The idea of time being linear has baffled me for quite a while. Everything we as humans know in this universe run in cycles, yet time continues forward, unbending, like some kind of metaphysical unbreakable comb?
From the beginning of existence, our lives have been based on cycles. The rotation of the earth around the sun, harvest seasons and lunar cycles dictating the currents of the sea — these all shape how we live our lives.
Our society has issues with change. Even when we know it’s coming, change throws us for a loop, casting uncertainty over our ever-so-certain lives. We fear death as if it is not inevitable. We act as if we are immortal — physically, emotionally, spiritually. Nothing in our life is supposed to end unless we want it to. Change will only happen by our accord, no one else’s. Man controls his destiny. Everything is as we want it be, until it isn’t.
Time waits for no man. The universe continues on with its cycles, looping constantly like an infinite hamster wheel. We all get tossed by the wayside at one point or another, hay flung from the wheel as the animal pushes on, gently fluttering through the air before crashing back to where we started.
Dutch sociologist Gerald Mollenhorst understands the cycles of life. Well, at least one, specifically. In 2009, the Utrecht University professor released a study about the change in people’s social lives. Mollenhorst found that while the size of our social circle stays roughly the same, the people in it change drastically. Just under half of your friends will no longer be around. The study doesn’t list any specific reasons for this change other than simple growth as a person.
As I reach my 28th birthday, my fourth trip through the friend cycle, I’ve been reflecting on my relationships, past and present. Most relationships end organically, just two people drifting apart over time. Others end more abruptly over serious matters. This is where questions arise as to why we are no longer compatible. The simplistic answer is that two people just grow weary of one another and need to part ways. Other relationships begin to take precedent, leaving behind “what is” for “what was.” Flaw and faults can no longer be overlooked, gradually outweighing the benefits of friendship.
It happens to all of us multiple times over the years. I’ve been on both sides of friendships ending. I’ve ended contact with people who I felt were no longer a positive influence in my life and I’ve been left wondering why my phone calls were not being returned. Some departures hurt more than others, but they all have a lasting effect. The lessons learned in these relationships are should make us better people, better friends.

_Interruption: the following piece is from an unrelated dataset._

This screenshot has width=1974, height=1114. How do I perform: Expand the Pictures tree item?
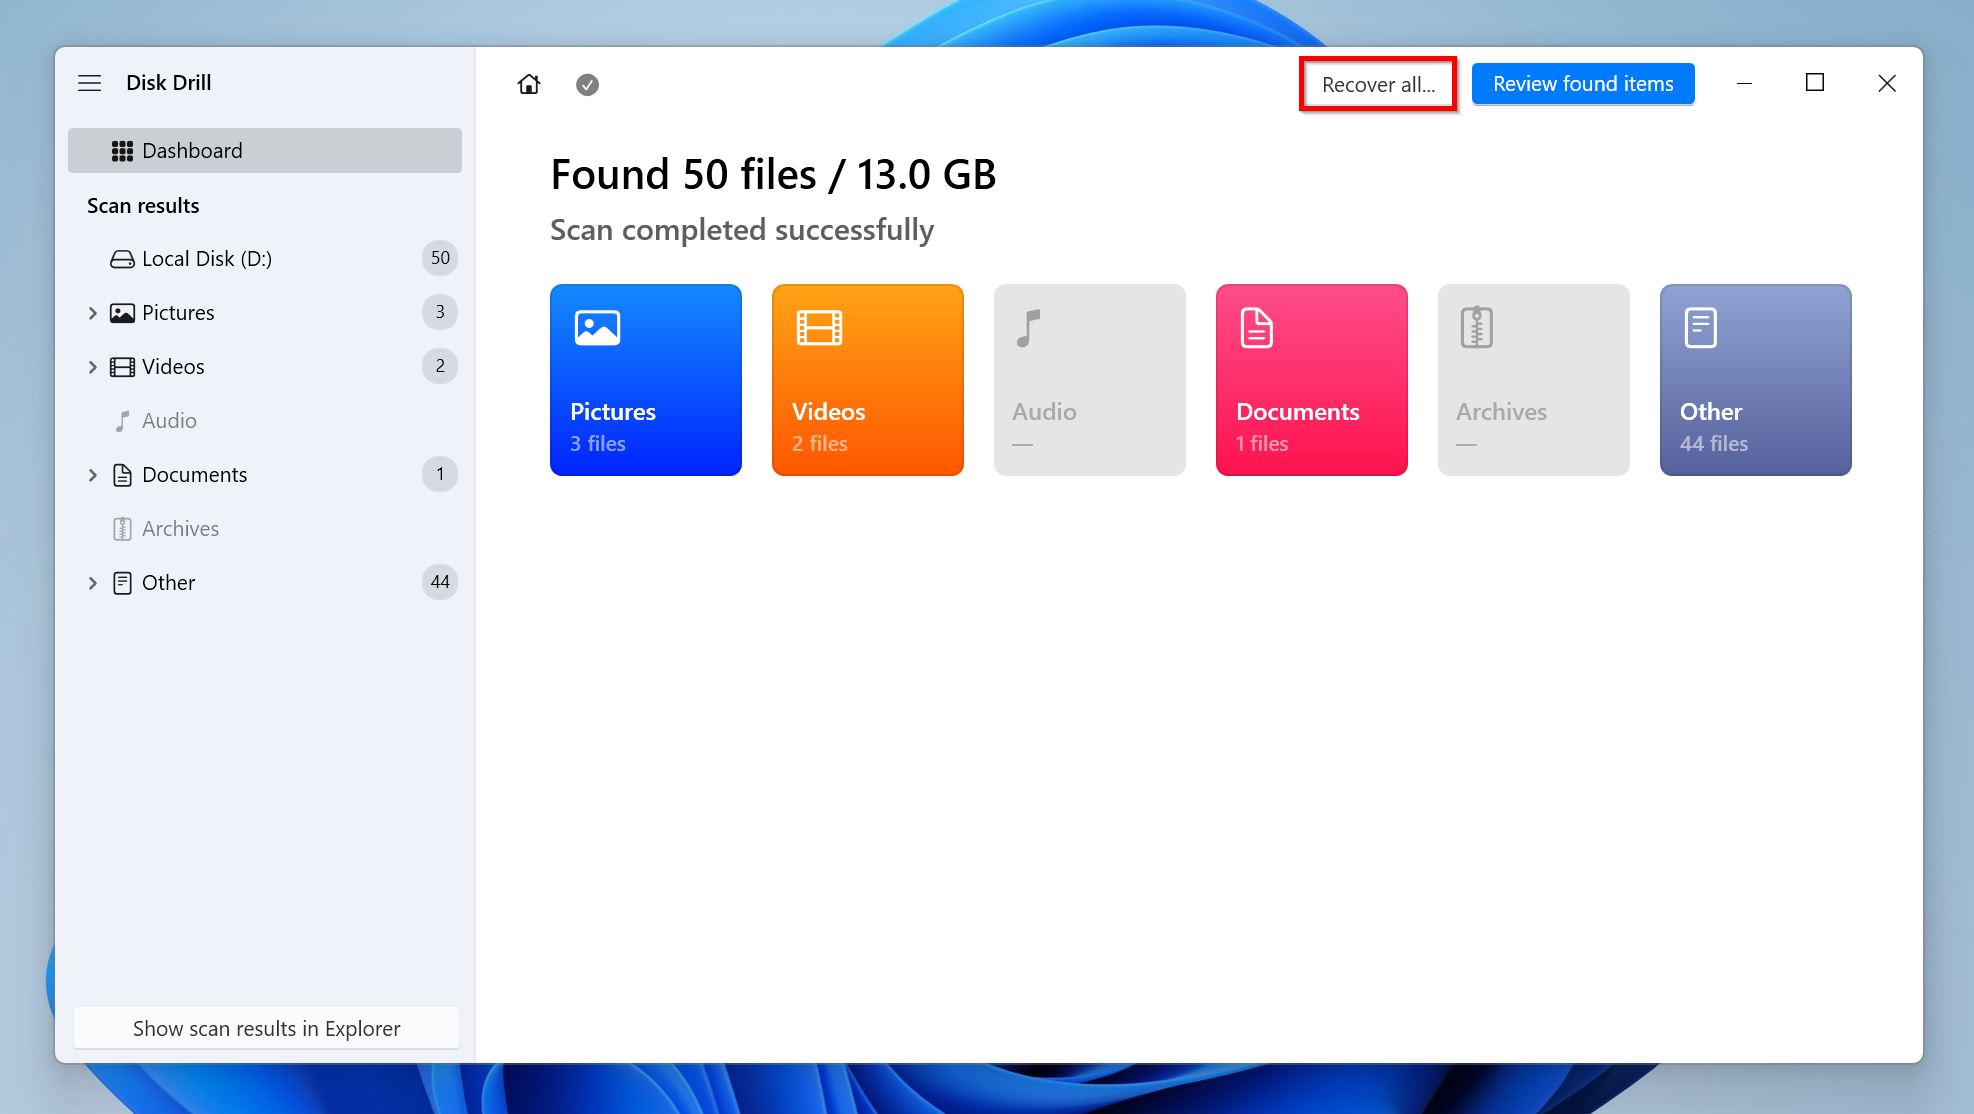tap(93, 312)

They sharpen our judgment of character — of others and of ourselves. Not every friendship has a set expiration date of seven years, however. There are people who can remain close for an entire lifetime. Their bond stays strong through various life stages and changes, both subtle and drastic.
I currently stand at a crossroads in two of my longest and tightest relationships. Both are nearing the nine-year mark and both are at a turning point. I’m not sure how things will play out. It could just be a bump in the road, or my world could come crashing down. Either way it plays out, our relationships will never be the same. And if either, or both, comes to an end, there’s not much I can do, as heartbreaking as it is. I’ll just have to let go and move on, slowly falling back to the haystack, hoping to catch on and start the cycle over again.